The Foodist: The Essential Greens Recipes

The Foodist: The Essential Greens Recipes
The Foodist: The Essential Greens Recipes

Braised Collard Greens

Tender, silky, and flavorful collard greens require a long cook time with traditional flavor enhancers to create savory, smoky flavor and tenderness. Starting with ham hocks allowed us to create the richly flavorful broth known as pot liquor or pot likker.

Boiling the hocks for 45 minutes, or until the water turned slightly opaque, ensured that the pork’s fat and gelatin had diffused into the water, imparting its rich smoky flavor and body. Removing the stem and central vein from the collards helped us temper glucosinolates, bitter-tasting compounds that are naturally occurring in collards and other leafy greens.

Cooking the collards for an extended period of time over high heat made them silky, tender, and richly flavorful, consistent with tradition. This recipe is applicable to all greens, with slight modifications.


Select collards that are vibrant green; avoid those that are wilted or yellow. If you can’t find two 12-ounce ham hocks, it’s fine to buy one larger and one smaller as long as they total about 24 ounces. Use a Dutch oven with a capacity of at least 7¼ quarts.

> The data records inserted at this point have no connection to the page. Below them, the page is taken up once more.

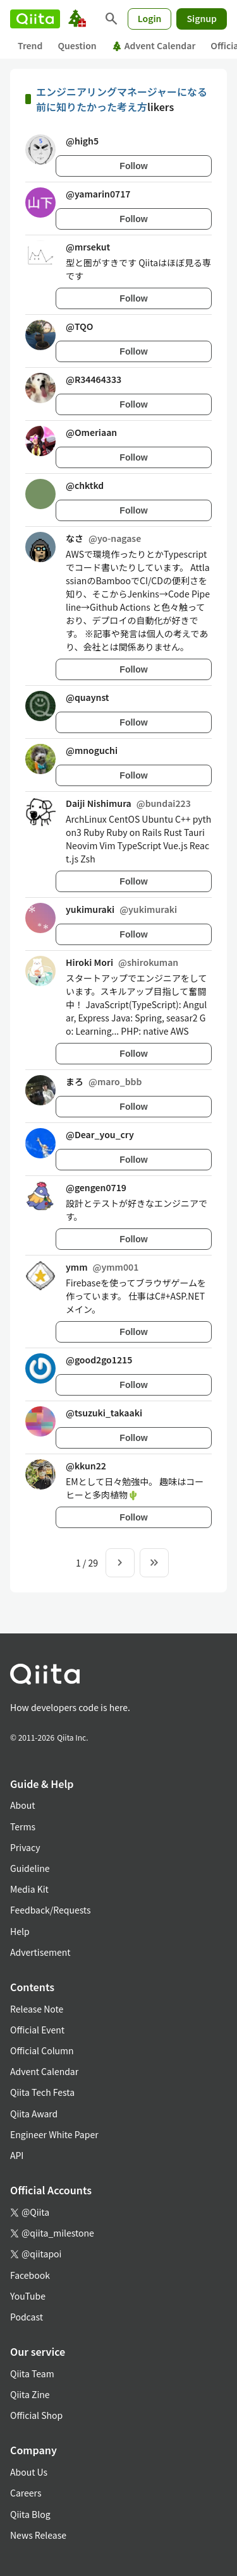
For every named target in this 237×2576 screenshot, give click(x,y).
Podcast (26, 2316)
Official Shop (36, 2415)
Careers (25, 2492)
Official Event (37, 2029)
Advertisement (40, 1952)
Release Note (36, 2009)
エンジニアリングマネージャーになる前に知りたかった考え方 (121, 99)
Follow (133, 166)
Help (20, 1931)
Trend (30, 45)
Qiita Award (34, 2113)
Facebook (30, 2275)
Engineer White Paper (54, 2134)
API (16, 2155)
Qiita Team (32, 2373)
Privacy (25, 1847)
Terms (22, 1826)
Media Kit (29, 1889)
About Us (28, 2472)
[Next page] (120, 1562)
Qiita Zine (30, 2394)
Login (150, 18)
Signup (201, 18)
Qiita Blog (30, 2514)
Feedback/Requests (50, 1909)
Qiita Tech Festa (42, 2092)
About (22, 1805)
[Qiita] (35, 18)
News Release (38, 2535)
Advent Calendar (154, 45)
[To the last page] (154, 1562)
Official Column (42, 2050)
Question (77, 45)
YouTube (28, 2296)
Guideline (30, 1868)
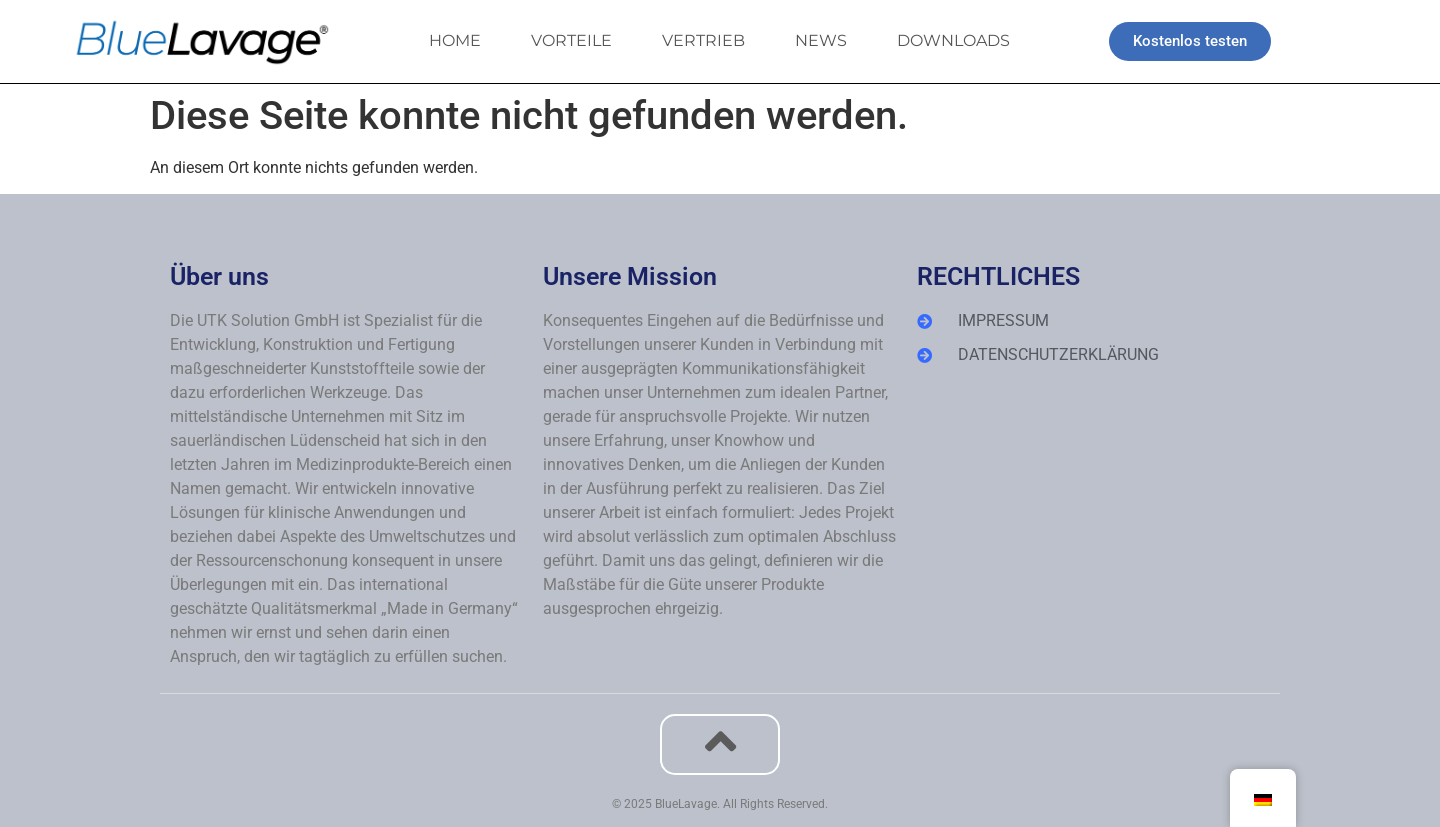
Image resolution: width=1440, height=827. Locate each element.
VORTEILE (571, 40)
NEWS (821, 40)
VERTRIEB (703, 40)
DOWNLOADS (953, 40)
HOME (455, 40)
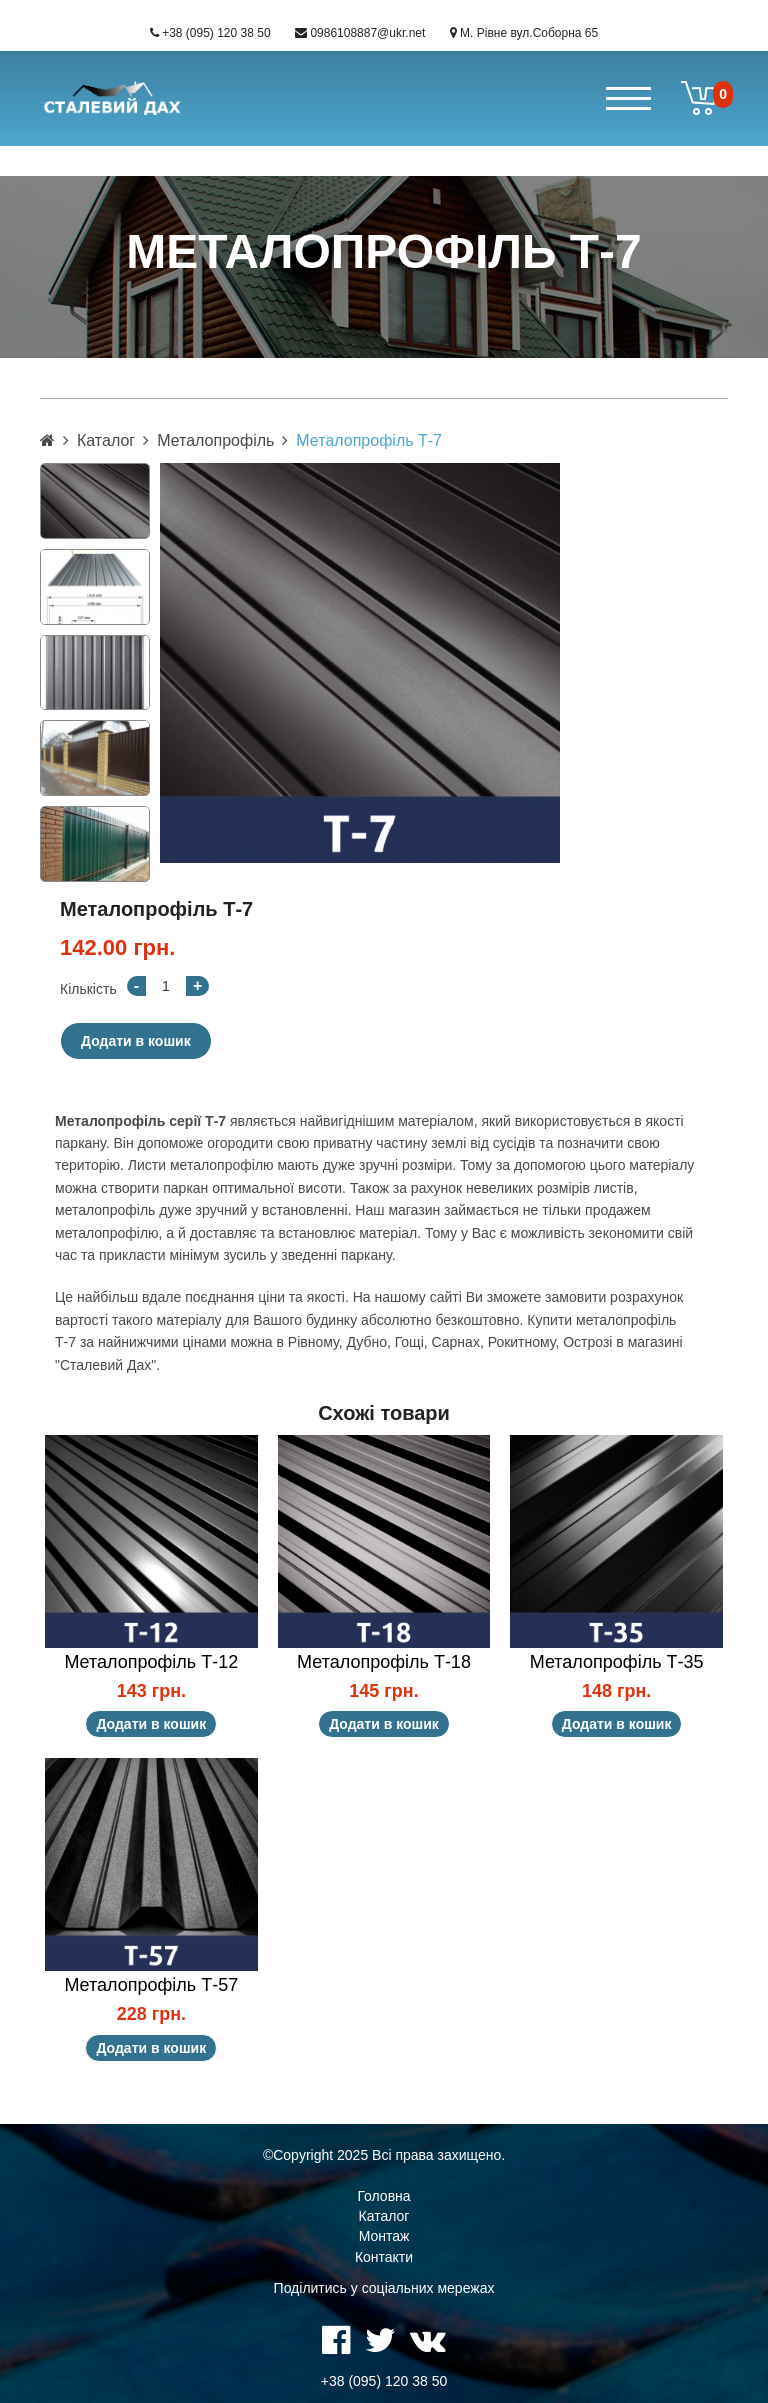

We like to serve these collards with hot sauce, as well as cornbread for dunking or crumbling into the pot liquor.


  • 1 tablespoon vegetable oil
  • 5 garlic cloves, smashed and peeled
  • 12 cups water, divided
  • 2 (12-ounce) smoked ham hocks, rinsed
  • 2 pounds collard greens (or any green)
  • 2 cups chicken broth
  • ¼ teaspoon pepper
  • Pinch cayenne pepper


  1. Heat oil in large Dutch oven over medium heat until shimmering. Add garlic and cook, stirring occasionally, until fragrant, about 1 minute.
  2. Add 8 cups water and ham hocks. Increase heat to high, cover, and bring to boil. Continue to boil, covered, until water has turned slightly opaque and is reduced by about half, about 45 minutes. While ham hocks cook, prepare collards.
  3. Using sharp knife, remove stem and central vein from each leaf. Stack 4 or 5 leaves, roll lengthwise, and slice roll crosswise to create ½-inch ribbons. Repeat with remaining collards. Transfer ribbons to large bowl and cover with cool water. Swish with your hand to dislodge grit. Repeat with fresh water, as needed, until grit no longer appears in bottom of bowl. Remove collards from water and set aside.
  4. Add collards, remaining 4 cups water, broth, pepper, and cayenne to pot (it will be full) and cover. Cook until collards wilt, 4 to 5 minutes. Stir well. Cover and continue to boil, turning ham hocks and stirring halfway through cooking, until collards are very tender, about 1½ hours. (If liquid is more than 2 inches deep at this point, continue to cook, uncovered, until liquid has reduced to about 1 inch, about 30 minutes longer. If liquid is less than 1 inch deep, add enough water to measure 1 inch.)
  5. Transfer hocks to cutting board and let cool for 10 minutes. Remove meat from bones. Chop meat and stir into collards; discard skin and bones. Season collards with salt to taste, and serve.